Action item — Exactly as they appear below, repeat the lines from the one with "The image size is (284, 179)." through the one with "Viewport: 530px width, 276px height.", and no others.

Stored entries
^^^^^^^^^^^^^^^^
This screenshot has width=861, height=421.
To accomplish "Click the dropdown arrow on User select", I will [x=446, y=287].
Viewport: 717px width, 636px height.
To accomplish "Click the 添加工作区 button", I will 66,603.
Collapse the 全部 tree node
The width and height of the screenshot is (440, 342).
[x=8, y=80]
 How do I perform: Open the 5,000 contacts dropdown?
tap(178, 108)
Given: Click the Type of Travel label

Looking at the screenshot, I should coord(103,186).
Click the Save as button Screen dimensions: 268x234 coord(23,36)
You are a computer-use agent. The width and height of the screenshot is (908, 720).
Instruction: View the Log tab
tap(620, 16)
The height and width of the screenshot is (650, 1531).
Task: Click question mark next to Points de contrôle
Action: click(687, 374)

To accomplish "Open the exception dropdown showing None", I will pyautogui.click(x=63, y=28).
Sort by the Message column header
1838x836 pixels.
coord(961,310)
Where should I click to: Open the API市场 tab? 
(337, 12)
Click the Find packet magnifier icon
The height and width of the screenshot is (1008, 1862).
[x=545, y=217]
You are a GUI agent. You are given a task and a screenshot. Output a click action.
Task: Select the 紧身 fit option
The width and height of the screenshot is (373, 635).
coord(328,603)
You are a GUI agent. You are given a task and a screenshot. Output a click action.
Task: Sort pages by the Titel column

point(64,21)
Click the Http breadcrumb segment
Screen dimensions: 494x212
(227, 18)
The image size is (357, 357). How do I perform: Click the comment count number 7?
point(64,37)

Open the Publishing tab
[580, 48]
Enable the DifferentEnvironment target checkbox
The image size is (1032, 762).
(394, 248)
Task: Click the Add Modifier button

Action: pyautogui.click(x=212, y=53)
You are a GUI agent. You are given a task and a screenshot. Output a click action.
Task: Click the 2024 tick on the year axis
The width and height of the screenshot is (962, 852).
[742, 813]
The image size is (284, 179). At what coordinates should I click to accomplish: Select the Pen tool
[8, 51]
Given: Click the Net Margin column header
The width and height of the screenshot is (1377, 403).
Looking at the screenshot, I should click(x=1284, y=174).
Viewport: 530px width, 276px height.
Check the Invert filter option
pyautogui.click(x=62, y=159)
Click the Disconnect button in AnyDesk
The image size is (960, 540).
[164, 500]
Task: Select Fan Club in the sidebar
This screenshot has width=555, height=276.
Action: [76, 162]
^^^^^^^^^^^^^^^^
Solution —
The image size is (284, 179). At what coordinates should I click to accomplish: Select the Pen tool
[8, 51]
Given: Click the Net Margin column header
The width and height of the screenshot is (1377, 403).
Looking at the screenshot, I should click(x=1284, y=174).
Viewport: 530px width, 276px height.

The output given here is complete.